I’m going to go into all the film’s details here.

This is NOT a full film review. I will hold off on ruining the film with a ton of spoilers. Or, if you want a full take and have someone else ruin it, there are plenty of reviews out at this point. Besides, I’m not a movie critic, per se. I’ll give you the basics, and a whole lotta automotive juice to boot. This film pays tribute to three eras of James Bond, through the use of automobiles.

You guys already know about the copious use of the old Aston Martin DB5 in this movie. As far as classic Bond cars go, the DB5 was introduced in 1964’s Goldfinger. Here’s a fun bit below. In that movie, too, it truly shines.

The film also put a great spotlight on the Aston Martin V8 Vantage. It debuted in The Living Daylights in 1987. That car represented a return to Aston Martin for the franchise, as Lotus was the primary car used in Roger Moore’s 007 films.

By the way (spoiler, I guess) – I didn’t see any Lotus’ in this movie. Actually, I don’t recall seeing any BMWs either, which dominated the Pierce Brosnan films. I think that might make a few fans happy.

Eventually, No Time to Die works its way up to vehicles like the Aston Martin DBS Superleggera, among others. There were a ton of new Land Rover Defenders, Range Rover Sports, Jaguars and motorcycles (Triumph Scramblers) being tossed around in several clips.

Enter — a Toyota?

Out of all of the sexy Aston Martins and other vehicles featured in this film, for me – the biggest star is the Toyota Land Cruiser Prado J90. I kid you not! Sure, the Aston Martin DB5 was magnificent, but there was no real surprise as the trailer showed us what to expect. But the Toyota was a great surprise.

Once again, I’m not going to ruin the whole thing by saying exactly what happens. Suffice to say, the who action sequence featuring the Toyota, and the Defender baddies – it was epic.


This is a long movie. Expect to sit for about three hours with previews. It’s also extraordinarily well shot. The cinematography, the sweeping vistas and beautiful imagery rewards the viewer. Sound, and the soundtrack are damn close to perfect, and most of the special effects look CGI-free, which is refreshing.

The story centers around James Bond as he is retiring. He has a new woman in his life, and they appear to be close. Everything begins to unwind after he learns that she has secrets. Revenge, espionage and double agents abound – and the main baddie begins to creep into the picture… all within the first hour.

The various motivation for revenge made sense to me, but the rest of the baddie’s intent was convoluted.
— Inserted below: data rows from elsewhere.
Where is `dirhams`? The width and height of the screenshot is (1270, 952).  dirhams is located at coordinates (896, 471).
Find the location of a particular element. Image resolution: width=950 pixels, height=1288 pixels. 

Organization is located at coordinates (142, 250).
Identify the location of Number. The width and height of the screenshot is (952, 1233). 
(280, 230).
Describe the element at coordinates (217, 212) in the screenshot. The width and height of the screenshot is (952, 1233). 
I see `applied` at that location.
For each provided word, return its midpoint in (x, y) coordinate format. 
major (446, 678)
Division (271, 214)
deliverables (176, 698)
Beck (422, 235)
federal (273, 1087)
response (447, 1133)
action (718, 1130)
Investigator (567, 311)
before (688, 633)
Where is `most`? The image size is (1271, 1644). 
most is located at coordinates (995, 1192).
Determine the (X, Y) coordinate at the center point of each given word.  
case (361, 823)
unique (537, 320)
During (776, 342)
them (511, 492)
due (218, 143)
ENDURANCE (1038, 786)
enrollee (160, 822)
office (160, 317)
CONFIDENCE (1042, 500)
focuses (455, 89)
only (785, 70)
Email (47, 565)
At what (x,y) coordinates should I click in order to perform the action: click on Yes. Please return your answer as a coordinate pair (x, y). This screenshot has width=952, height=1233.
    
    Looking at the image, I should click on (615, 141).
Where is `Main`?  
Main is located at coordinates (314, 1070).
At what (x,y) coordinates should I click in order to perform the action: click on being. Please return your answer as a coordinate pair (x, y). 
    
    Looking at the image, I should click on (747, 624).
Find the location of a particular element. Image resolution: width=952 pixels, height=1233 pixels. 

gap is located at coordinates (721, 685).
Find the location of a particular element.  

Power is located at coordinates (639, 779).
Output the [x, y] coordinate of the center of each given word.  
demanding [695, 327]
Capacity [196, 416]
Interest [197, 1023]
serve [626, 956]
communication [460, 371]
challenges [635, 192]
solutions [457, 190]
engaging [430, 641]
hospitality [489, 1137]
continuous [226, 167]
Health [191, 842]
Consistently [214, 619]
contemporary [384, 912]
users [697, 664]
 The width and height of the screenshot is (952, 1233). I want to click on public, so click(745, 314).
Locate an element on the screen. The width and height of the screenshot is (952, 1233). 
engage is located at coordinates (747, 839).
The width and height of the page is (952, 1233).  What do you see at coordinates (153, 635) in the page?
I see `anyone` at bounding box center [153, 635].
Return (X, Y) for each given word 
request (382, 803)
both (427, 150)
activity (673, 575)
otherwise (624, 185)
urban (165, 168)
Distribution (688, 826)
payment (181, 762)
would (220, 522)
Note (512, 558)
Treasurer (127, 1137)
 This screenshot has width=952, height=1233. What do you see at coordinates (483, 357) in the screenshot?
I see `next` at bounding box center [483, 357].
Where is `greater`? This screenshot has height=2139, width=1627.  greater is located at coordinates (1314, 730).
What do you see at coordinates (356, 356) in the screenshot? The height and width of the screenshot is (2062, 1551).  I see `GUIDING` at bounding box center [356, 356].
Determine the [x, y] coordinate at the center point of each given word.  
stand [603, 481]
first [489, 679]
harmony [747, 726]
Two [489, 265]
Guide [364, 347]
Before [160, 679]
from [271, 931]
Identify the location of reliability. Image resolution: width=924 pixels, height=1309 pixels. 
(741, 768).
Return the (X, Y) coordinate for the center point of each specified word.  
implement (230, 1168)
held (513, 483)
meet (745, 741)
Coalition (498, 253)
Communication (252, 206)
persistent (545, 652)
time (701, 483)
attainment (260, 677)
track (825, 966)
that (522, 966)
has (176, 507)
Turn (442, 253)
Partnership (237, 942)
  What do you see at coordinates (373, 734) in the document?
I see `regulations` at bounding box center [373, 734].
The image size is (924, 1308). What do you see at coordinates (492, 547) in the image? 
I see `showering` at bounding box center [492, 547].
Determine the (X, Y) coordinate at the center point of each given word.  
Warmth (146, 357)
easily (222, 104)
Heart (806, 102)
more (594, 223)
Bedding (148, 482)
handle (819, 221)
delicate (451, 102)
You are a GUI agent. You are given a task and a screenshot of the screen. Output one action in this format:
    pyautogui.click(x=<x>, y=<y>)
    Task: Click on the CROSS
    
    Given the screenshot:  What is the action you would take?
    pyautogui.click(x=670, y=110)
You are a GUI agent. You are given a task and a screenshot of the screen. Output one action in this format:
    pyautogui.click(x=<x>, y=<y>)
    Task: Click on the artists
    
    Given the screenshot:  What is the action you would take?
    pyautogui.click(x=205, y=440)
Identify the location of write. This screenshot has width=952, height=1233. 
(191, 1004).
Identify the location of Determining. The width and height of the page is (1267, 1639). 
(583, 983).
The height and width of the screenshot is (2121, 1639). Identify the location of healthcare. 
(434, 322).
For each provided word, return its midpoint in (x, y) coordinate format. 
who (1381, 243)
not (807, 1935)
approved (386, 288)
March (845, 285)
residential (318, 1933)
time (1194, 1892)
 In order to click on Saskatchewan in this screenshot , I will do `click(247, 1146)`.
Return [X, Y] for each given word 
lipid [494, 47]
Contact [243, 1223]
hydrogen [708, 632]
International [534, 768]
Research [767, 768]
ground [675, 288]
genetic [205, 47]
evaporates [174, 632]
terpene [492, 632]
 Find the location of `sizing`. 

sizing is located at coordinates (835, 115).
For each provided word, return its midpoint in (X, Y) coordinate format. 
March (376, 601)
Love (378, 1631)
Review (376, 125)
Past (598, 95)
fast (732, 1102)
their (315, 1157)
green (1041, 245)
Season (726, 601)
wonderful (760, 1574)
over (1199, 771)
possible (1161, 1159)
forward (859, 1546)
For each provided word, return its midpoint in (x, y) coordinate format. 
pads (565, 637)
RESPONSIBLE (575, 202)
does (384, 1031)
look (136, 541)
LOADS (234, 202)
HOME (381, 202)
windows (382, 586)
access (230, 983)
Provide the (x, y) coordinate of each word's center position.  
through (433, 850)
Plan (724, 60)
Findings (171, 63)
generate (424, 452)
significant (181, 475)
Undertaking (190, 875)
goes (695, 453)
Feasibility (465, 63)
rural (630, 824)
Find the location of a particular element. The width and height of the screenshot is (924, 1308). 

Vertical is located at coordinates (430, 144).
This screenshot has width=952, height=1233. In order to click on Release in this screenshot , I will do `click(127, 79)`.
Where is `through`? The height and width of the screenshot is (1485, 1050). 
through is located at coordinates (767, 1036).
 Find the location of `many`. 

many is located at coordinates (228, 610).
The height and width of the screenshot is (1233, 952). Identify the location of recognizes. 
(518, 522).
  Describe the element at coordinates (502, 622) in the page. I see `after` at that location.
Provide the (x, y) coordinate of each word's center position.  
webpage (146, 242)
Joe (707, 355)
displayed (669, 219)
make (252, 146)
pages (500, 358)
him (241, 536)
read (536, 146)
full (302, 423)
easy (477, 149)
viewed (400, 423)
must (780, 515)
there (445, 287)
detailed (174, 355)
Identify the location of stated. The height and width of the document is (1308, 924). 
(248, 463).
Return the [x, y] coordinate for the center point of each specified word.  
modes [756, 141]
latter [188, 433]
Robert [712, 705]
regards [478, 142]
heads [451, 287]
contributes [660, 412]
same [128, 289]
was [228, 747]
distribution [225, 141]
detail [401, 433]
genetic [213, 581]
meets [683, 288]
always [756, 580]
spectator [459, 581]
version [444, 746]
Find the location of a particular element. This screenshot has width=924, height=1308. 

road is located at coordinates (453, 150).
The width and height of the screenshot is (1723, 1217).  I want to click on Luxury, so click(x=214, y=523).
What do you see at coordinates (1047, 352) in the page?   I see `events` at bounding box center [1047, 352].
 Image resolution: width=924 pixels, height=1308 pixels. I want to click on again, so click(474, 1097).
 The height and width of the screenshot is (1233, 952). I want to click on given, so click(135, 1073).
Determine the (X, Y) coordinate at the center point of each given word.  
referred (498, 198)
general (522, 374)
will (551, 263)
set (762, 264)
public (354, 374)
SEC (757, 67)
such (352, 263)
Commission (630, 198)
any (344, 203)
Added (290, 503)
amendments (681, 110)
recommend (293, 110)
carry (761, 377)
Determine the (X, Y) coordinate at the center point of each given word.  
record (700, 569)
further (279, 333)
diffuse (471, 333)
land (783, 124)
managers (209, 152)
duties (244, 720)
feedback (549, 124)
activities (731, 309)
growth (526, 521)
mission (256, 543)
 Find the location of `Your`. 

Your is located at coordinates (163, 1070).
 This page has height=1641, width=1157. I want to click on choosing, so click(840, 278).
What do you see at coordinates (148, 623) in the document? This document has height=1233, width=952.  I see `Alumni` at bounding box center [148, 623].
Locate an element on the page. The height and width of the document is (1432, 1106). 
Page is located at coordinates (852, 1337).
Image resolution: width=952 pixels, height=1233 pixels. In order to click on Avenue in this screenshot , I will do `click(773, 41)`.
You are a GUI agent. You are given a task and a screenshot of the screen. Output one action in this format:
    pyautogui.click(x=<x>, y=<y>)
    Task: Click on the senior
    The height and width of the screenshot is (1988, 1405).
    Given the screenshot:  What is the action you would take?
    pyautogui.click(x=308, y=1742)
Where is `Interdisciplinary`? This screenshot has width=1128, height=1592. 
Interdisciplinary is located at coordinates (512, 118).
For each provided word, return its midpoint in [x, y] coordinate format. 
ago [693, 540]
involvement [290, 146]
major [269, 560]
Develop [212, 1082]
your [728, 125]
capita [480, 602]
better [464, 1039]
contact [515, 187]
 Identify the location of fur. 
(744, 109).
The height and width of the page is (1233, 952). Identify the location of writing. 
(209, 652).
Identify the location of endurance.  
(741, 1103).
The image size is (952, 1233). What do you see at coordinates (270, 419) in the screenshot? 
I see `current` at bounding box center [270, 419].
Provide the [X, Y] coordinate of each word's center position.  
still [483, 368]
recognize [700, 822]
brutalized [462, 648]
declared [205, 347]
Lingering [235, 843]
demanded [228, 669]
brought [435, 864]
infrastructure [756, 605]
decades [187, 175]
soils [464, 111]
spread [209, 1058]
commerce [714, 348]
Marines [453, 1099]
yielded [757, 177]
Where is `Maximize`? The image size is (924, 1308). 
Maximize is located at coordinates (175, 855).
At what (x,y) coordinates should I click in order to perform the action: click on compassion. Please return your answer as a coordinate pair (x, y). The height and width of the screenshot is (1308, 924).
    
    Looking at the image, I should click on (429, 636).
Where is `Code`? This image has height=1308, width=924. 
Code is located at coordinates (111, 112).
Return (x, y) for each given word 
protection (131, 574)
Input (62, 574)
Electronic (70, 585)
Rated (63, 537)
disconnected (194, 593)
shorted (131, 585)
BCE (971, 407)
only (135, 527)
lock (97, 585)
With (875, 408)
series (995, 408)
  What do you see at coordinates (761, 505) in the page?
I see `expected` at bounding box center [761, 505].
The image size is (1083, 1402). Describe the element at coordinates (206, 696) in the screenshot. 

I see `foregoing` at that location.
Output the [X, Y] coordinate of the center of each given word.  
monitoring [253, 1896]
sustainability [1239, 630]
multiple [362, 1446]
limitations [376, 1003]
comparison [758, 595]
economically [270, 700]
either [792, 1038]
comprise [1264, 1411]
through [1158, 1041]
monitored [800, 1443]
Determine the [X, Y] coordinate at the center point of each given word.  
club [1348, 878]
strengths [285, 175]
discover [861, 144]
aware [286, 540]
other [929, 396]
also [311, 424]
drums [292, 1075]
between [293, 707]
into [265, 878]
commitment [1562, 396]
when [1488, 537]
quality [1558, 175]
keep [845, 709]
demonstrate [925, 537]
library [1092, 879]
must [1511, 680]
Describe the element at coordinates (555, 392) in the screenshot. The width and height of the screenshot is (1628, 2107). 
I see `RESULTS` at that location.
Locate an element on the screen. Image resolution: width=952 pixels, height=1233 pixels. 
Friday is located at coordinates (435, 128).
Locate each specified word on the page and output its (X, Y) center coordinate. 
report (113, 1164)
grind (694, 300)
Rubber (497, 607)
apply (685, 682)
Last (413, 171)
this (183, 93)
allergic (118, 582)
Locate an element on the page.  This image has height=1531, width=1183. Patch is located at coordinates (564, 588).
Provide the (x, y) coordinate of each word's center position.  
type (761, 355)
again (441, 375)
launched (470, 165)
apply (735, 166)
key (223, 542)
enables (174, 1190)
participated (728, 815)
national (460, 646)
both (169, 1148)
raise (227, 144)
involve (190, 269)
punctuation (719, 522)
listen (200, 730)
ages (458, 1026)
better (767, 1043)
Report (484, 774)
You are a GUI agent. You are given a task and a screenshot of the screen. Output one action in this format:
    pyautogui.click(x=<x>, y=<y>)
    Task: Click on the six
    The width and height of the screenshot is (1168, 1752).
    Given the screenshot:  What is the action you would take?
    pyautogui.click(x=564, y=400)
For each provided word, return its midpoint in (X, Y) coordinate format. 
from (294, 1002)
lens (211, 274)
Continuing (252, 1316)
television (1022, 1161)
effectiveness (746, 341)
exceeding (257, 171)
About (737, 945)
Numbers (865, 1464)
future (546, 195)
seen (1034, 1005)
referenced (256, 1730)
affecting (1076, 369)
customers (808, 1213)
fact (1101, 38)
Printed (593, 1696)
You should be the judge on that one. For James Bond fans, you will see a ton of Easter eggs that are easy to find, and are fairly rewarding. That’s about all I can say without giving it away.

You already know the basics by now. The preview told you plenty. What I liked is the storytelling that was woven in by the copious use of cars.

The price you pay is your gut reaction to the film’s ending.

As for the film itself?

I loved it until the last few minutes – which I didn’t like.

Still, I would see it again – and maybe you should too.